Late in the summer, Xander was digging a big hole in the backyard when he heard a happy holler from inside the house. Marny ran out to him wearing a huge smile and waving a large white envelope. “I got in!”
Xander tried to be excited, for her sake, but that afternoon Marny wandered into his room and found him curled up on the bed, shaking with sobs. “I’ll miss you too,” she said, wiping away his tears, then her own. “More than you’ll ever know.”
The next month after that was a blur. Marny was always gone at medical exams or seminars or training. In the moments when she was home, she’d tell Xander all about their itinerary, the fast Holdaway engines, the artificial gravity, everything. Her eyes were brighter than he’d ever seen them before. He pretended to care, but inside he just wanted her to stop talking about it. He built several treehouses and started learning how to make flutes. He dug more holes. He hated space. He hated change.
One day in the early fall, things changed again.
Xander came inside looking for a bandaid after he fell from a treehouse and scraped up his knee. He found Marny slumped against the living room sofa, sobbing, clutching her phone. The doctor had just called with results from the last medical exam.

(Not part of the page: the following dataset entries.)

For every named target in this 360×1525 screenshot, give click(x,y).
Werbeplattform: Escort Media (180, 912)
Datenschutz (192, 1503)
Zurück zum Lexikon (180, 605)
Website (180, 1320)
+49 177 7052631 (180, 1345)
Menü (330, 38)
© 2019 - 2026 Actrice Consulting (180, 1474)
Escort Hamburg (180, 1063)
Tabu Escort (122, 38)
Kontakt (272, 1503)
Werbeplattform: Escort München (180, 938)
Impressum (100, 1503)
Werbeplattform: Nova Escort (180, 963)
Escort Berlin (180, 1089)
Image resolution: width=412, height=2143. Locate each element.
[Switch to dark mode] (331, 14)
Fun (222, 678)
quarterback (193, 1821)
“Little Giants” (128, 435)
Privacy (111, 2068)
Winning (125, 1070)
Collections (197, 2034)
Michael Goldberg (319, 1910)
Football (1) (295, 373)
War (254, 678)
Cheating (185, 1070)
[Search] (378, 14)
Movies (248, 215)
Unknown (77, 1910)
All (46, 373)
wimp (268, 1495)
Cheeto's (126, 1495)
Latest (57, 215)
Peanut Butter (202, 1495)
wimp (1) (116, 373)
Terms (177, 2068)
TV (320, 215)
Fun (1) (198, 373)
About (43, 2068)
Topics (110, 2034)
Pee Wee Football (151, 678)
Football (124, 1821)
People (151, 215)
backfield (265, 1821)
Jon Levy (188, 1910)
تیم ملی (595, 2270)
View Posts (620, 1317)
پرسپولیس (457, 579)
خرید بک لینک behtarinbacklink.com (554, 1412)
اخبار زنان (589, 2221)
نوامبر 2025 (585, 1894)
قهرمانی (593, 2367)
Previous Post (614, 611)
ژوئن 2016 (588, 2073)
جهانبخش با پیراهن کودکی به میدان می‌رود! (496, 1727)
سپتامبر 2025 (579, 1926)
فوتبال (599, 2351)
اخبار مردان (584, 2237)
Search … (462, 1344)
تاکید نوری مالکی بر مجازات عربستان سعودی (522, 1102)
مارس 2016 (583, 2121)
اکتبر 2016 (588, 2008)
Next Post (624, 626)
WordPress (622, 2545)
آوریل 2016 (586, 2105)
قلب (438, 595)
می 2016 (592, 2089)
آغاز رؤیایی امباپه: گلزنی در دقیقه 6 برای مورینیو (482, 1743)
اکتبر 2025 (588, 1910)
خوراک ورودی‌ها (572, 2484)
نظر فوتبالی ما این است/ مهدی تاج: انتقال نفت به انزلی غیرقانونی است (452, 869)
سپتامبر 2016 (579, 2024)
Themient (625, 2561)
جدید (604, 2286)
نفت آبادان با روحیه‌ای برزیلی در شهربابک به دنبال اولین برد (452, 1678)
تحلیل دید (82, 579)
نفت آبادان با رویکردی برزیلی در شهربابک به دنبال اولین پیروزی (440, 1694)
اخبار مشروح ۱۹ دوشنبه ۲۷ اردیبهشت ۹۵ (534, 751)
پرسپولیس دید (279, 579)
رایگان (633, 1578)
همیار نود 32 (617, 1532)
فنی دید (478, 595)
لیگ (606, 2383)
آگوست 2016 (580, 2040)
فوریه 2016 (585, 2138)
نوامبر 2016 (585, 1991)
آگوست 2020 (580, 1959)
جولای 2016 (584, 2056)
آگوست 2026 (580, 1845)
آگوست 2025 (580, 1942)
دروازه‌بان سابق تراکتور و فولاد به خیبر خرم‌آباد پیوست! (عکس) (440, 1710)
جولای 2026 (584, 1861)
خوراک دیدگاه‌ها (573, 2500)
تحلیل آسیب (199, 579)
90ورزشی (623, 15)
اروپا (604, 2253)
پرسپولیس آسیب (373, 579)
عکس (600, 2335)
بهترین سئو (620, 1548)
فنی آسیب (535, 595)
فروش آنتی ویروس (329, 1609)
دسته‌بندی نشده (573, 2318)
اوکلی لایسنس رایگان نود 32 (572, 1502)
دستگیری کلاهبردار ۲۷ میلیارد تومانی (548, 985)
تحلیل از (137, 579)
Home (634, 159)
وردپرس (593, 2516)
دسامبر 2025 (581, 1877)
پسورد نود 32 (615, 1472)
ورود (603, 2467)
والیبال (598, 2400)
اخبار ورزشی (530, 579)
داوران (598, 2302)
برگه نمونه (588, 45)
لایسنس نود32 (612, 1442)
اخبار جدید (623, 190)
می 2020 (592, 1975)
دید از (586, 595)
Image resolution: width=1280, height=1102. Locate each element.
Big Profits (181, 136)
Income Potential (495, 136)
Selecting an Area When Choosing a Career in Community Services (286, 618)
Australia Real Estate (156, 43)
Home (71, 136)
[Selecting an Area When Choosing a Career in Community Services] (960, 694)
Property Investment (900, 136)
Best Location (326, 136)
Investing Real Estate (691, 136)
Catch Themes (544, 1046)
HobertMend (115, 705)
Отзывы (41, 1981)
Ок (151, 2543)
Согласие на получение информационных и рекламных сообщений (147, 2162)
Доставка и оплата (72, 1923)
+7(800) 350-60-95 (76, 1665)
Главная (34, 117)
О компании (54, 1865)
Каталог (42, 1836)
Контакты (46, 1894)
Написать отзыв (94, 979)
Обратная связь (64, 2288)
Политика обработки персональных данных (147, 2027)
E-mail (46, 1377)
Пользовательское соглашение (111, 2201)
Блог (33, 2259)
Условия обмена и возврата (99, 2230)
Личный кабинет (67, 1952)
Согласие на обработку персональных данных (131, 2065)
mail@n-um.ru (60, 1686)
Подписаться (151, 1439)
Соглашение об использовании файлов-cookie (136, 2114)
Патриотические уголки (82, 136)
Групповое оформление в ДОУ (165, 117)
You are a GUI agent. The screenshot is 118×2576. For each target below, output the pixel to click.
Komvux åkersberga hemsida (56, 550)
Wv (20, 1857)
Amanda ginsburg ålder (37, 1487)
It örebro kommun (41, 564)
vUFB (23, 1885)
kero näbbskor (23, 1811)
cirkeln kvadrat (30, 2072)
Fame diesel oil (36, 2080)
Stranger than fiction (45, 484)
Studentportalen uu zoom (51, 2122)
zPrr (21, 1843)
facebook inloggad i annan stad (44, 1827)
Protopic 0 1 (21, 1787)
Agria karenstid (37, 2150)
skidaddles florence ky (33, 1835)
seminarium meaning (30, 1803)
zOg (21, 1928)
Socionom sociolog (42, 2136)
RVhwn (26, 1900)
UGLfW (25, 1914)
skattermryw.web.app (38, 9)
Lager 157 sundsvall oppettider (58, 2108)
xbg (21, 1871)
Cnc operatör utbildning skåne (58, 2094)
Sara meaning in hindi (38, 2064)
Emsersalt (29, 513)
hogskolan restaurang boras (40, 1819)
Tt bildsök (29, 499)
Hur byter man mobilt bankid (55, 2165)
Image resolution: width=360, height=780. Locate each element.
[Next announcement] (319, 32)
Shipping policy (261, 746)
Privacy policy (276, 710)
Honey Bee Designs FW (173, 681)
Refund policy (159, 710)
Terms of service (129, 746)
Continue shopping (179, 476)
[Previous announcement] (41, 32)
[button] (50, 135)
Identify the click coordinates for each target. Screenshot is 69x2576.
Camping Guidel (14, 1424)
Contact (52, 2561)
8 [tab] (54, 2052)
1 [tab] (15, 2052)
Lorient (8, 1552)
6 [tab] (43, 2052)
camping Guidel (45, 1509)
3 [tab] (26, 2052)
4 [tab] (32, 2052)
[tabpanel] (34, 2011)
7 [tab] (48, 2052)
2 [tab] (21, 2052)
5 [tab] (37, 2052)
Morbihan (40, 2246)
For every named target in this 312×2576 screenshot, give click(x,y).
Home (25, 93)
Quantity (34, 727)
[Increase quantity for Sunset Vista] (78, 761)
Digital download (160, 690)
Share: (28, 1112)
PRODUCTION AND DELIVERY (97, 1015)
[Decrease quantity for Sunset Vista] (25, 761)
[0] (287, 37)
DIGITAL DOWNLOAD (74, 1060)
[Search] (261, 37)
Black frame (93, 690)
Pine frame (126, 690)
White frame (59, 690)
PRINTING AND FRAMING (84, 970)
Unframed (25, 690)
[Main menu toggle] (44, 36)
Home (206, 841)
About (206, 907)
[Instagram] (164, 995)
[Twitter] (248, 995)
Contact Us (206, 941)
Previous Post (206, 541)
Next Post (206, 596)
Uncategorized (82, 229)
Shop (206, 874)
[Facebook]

Marny looked fine on the outside, but inside she had suddenly become so sick that it was a miracle she wasn’t already gone.
His parents took her to the hospital, where new doctors did more tests and confirmed the bleak prognosis. They had a hospice bed moved into the living room for her, and as they carried her to it, Xander watched the already dimming light in Marny’s eyes darken into a haunted look that punctured Xander and left him with nightmares.
He’d wanted her to stay home, but not like this.
In a room at 72° that somehow still felt colder than the vacuum of space, Marny lay in the hospice bed. All day, every day, she lay there, not moving, not speaking, just staring at the ceiling with an occasional tear or two sliding down her cheek. Xander sat next to her and tried to cheer her up by reading magazine articles about neutron stars and dark matter, but she only cried harder and begged him to stop.
The colony ship left for Cavalier, and Marny stayed in that bed. While Xander and the rest of the world watched passenger vids and counted down the days till landing, Marny refused to listen to any ship news. Instead, she buried herself in old books about ancient history, weakly regaling Xander with tales from Herodotus and Thucydides. He pretended to care.
The afternoon the ship landed on Cavalier, Xander ran into the living room and was on the cusp of telling Marny when she turned to him with a heavy, tired gaze. “My universe is dimming now,” she said.
He frowned. “I know, but—”
“No,” she said. “This is it. Right now.” She reached out to Xander and held his hand. “I’m sorry. It wasn’t supposed to be like this. I wish I’d spent more time with you.”
Realization pushed him onto the bed. He hugged her and together they wept. Slowly, her jagged sobs began to fade, and her muscles went limp, and then, so quietly Xander almost didn’t notice, Marny’s star went dark.
“Bon voyage,” he whispered to her as he gently lay her body back down on the bed. A pain like a black hole opened up right in the middle of his heart. He sat next to her, staring at the carpet, until their parents came home from the store.
A few days later, at the burial, Xander watched the earth swallow up Marny’s coffin and he made a vow that someday he would leave Earth behind, that he would go to space. For Marny.
If it hadn’t been for Marny, your great grandfather Xander would never have led the Cavalene rescue mission, Cavalier would have been lost, Xander would never have met your great grandmother Sue, and we sure as the stars wouldn’t be sitting here right now.
And that, dear child, is why we honor Marny each year. On this day—her birthday—we look up toward Earth cradled in the sky and down at the world around us and we thank our God for Marny Russell.